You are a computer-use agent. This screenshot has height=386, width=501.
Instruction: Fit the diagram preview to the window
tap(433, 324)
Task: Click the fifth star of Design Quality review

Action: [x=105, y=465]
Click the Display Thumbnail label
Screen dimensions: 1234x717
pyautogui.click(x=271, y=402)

################

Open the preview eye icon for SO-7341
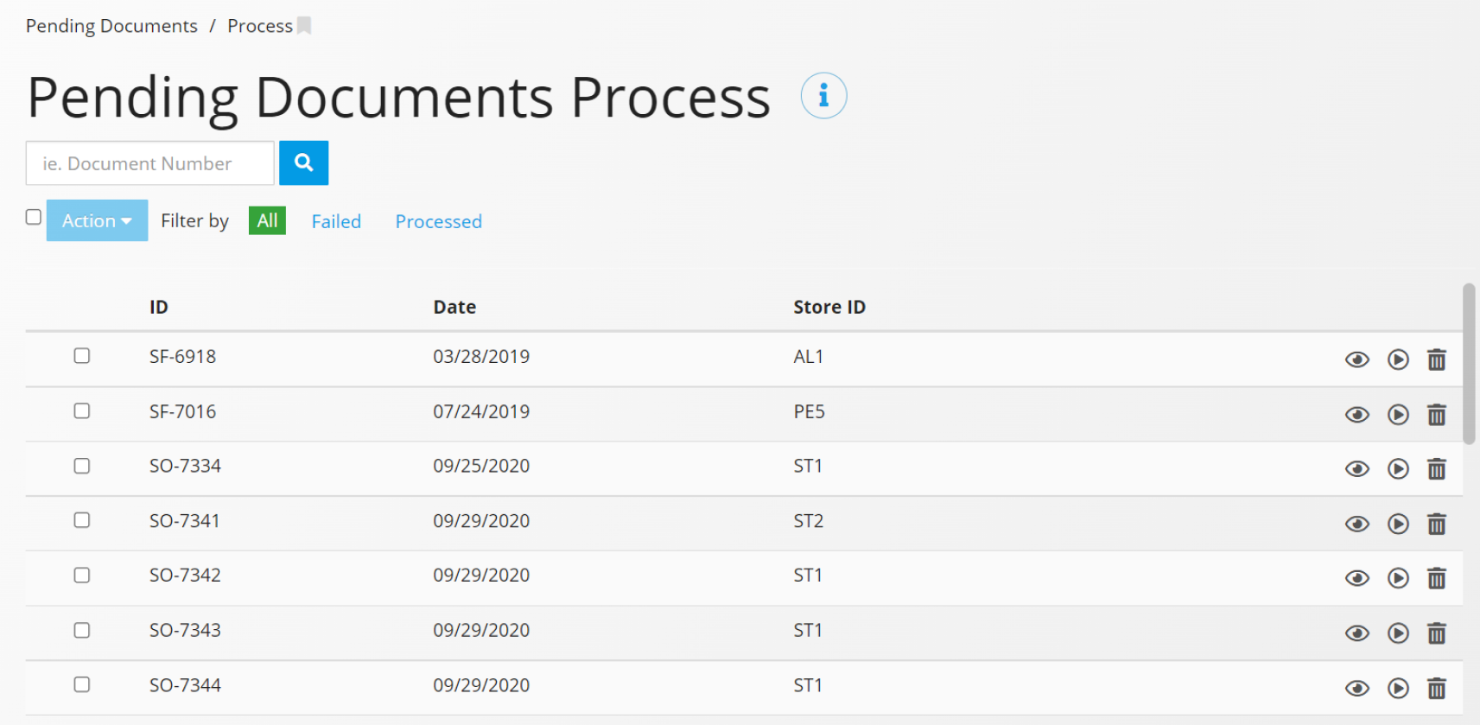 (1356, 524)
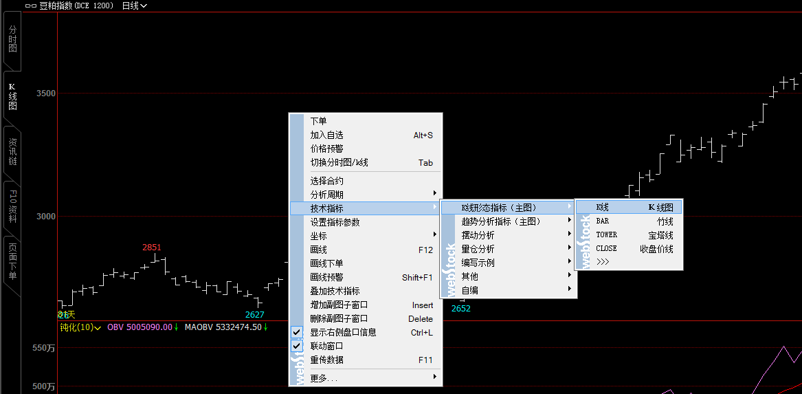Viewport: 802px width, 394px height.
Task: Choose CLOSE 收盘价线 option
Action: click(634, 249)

################

WORK TO COMPLETE
The answer is the lines above between the line holding "You are a computer-use" and the line holding "Click the Display Thumbnail label", inclusive, each written out exactly, and no others.

RESULT BELOW
You are a computer-use agent. This screenshot has height=386, width=501.
Instruction: Fit the diagram preview to the window
tap(433, 324)
Task: Click the fifth star of Design Quality review

Action: [x=105, y=465]
Click the Display Thumbnail label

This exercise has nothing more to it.